The test that breaks the most confident platform numbers is the branded-search line item. Branded search tends to report among the highest ROAS of any channel, because people typing your brand name already mean to buy. Last-touch credits the keyword with the sale. What a geo-holdout shows, brand after brand, is that those customers were converting regardless of whether you bought the keyword. The channel looks best on the dashboard and adds least to incremental revenue. That is the attribution gap at its sharpest.

One objection deserves a straight answer: attribution has improved since 2021. CAPI, Enhanced Conversions, and modeled measurement all narrowed the signal loss ATT opened up. On the technical facts, that objection is correct. The tooling got better. But better tooling did not touch the underlying incentive. The platforms with the best measurement stack still have a commercial interest in reporting numbers that keep spend flowing, so better models pointed at that incentive still produce systematically favorable outputs.

The second serious objection is that blended MER is too coarse to act on. You cannot pause a campaign against a company-level ratio. Also true. The answer is not to swap platform data for MER, it is to rank the two correctly. MER is the scoreboard. Platform data is the in-game telemetry. You calibrate the telemetry against the scoreboard, never the reverse. Tony Chopp, in the measurement space, puts it well: measurement's job is "to create a shared reality that allows us to make decisions at speed," not to find an absolute ground truth. MER is that shared reality. Attribution is a working tool inside it, not the source of it.
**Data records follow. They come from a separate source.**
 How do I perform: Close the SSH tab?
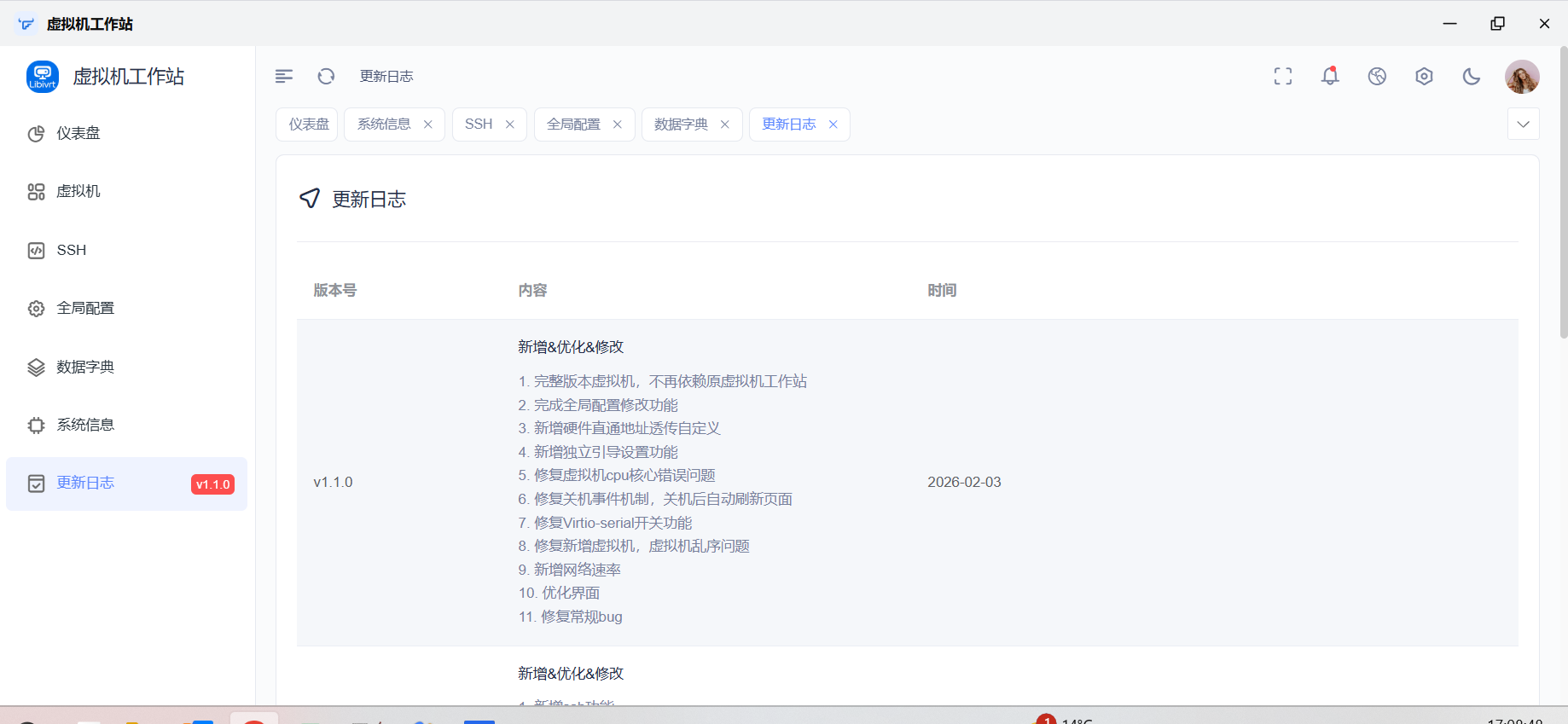(x=510, y=125)
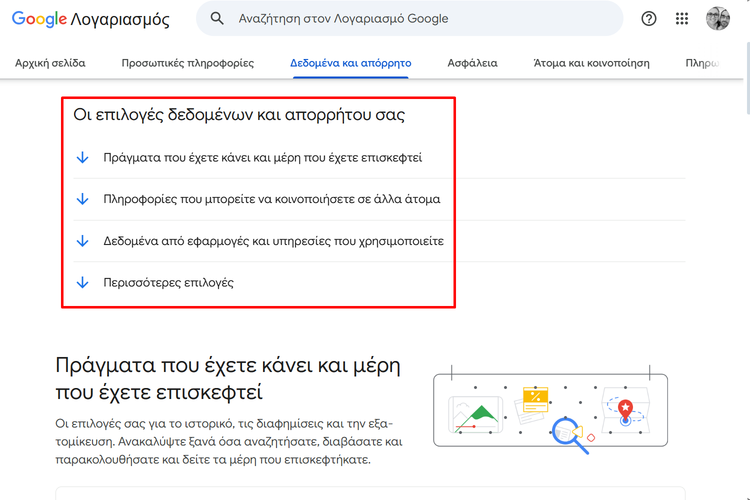Click the magnifier search icon
The height and width of the screenshot is (500, 750).
217,19
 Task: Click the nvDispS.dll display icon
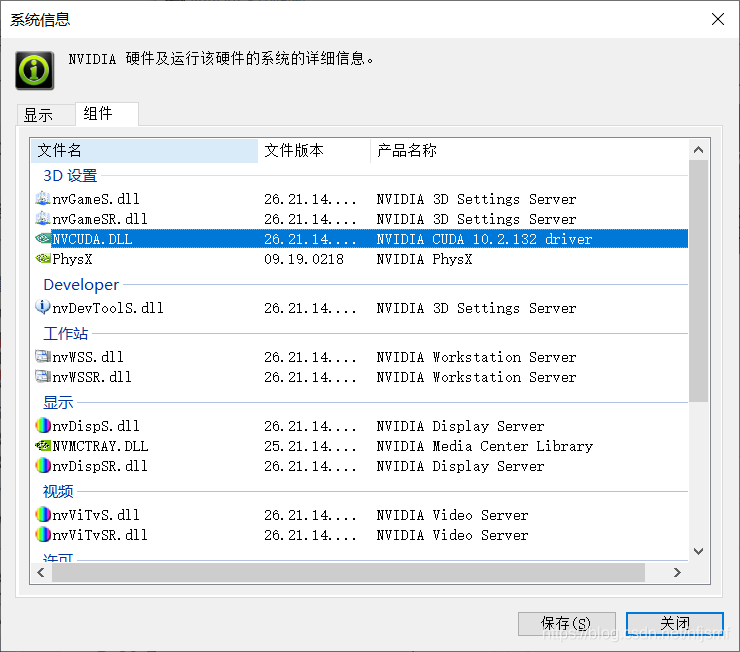(x=43, y=426)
So the measurement stack that survives a CFO's scrutiny looks like this: an MER target set against a contribution-margin floor, nCAC tracked against your growth ambition, and platform data used as directional signal inside each channel, calibrated periodically against a geo-holdout or lift test that tells you how much of it is real.

Grading Your Growth on the Two Numbers No Channel Can Mark Up

The operational change here is not complicated. Set an MER target, derived from your contribution-margin floor, the minimum blended efficiency at which the P&L stays healthy. Let that be the scorecard you carry to your CFO, because it is the one your CFO can verify without you. If you run a performance agency, that MER target should be the accountability metric in the relationship too, not platform-reported ROAS, which neither of you can honestly be held to because neither of you controls the model behind it.
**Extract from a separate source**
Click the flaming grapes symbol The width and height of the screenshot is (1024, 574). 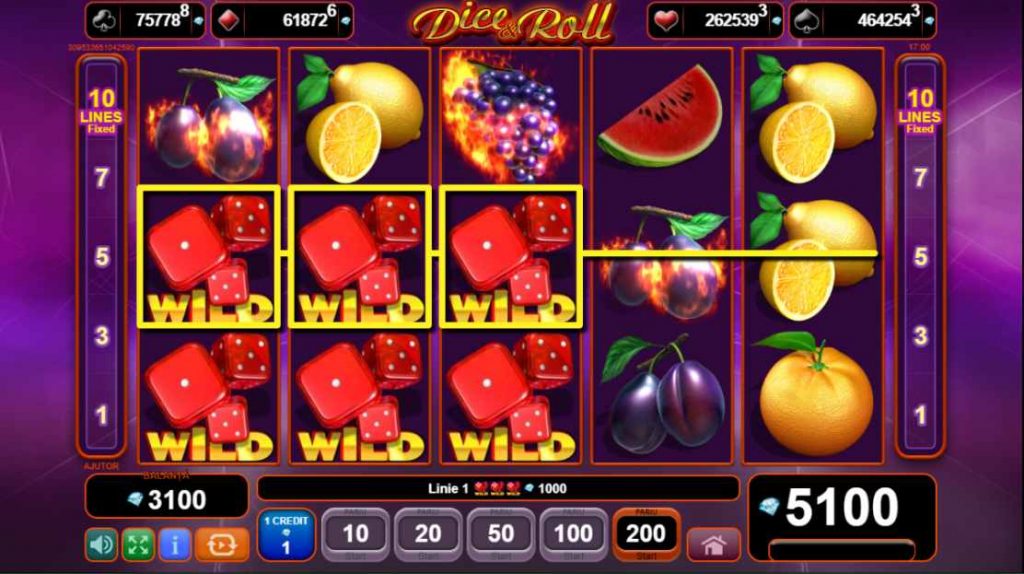[511, 118]
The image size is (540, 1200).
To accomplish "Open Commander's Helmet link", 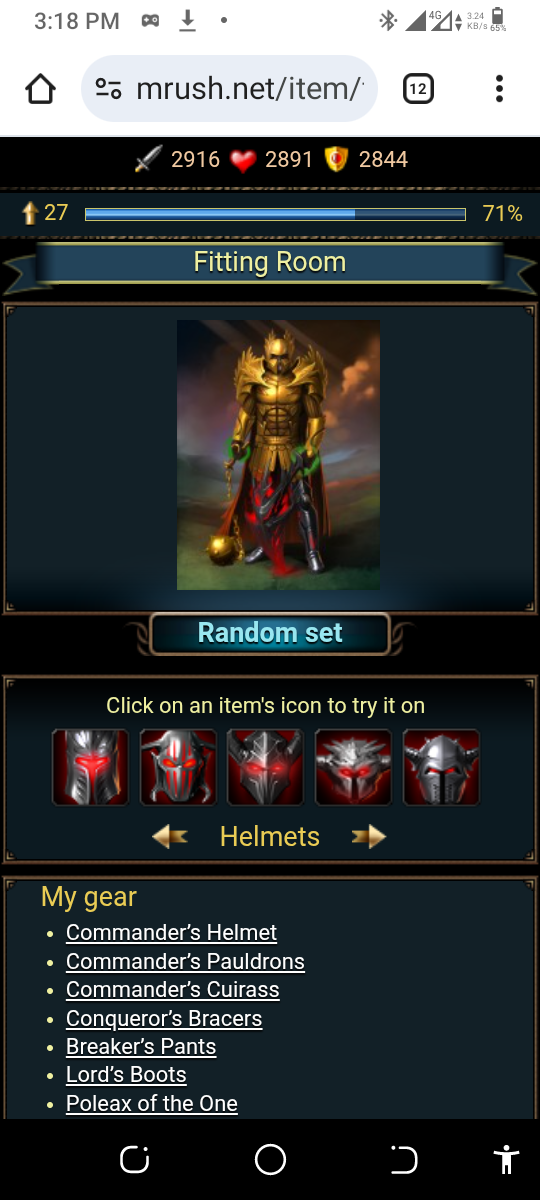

The person defending a number to a CFO and the person managing the platform accounts have to answer to the same metric. When they answer to different ones, the growth function is keeping two parallel scorecards and hoping they stay close enough to avoid questions. They will not stay close enough for long.

This is the argument Sutton is built around. I grade myself against your own GA4 and MER, the numbers your CFO already believes, not the ad platform's self-reported ROAS. The founding team behind Sutton did $150M in DTC sales driving 6 exits, and we lived on the P&L side of exactly this gap: watching a platform report a win while the finance number said otherwise, and learning to trust the blended number because it was the one that survived diligence. The measurement commitment is not a feature. It is the encoded lesson.

The Scoreboard Stays the Scoreboard

Same growth leader. Monday morning. Same two windows.

The Meta number is still there. The 4x is still there. She uses it for what it is: directional signal inside the channel, useful for comparing creative and audience, calibrated last quarter against a geo-holdout that told her how much of it is real.

The blended number is the one she reports. The one the CFO tracks. The one that survived diligence.

The dashboard did not go away. It just stopped being the scoreboard.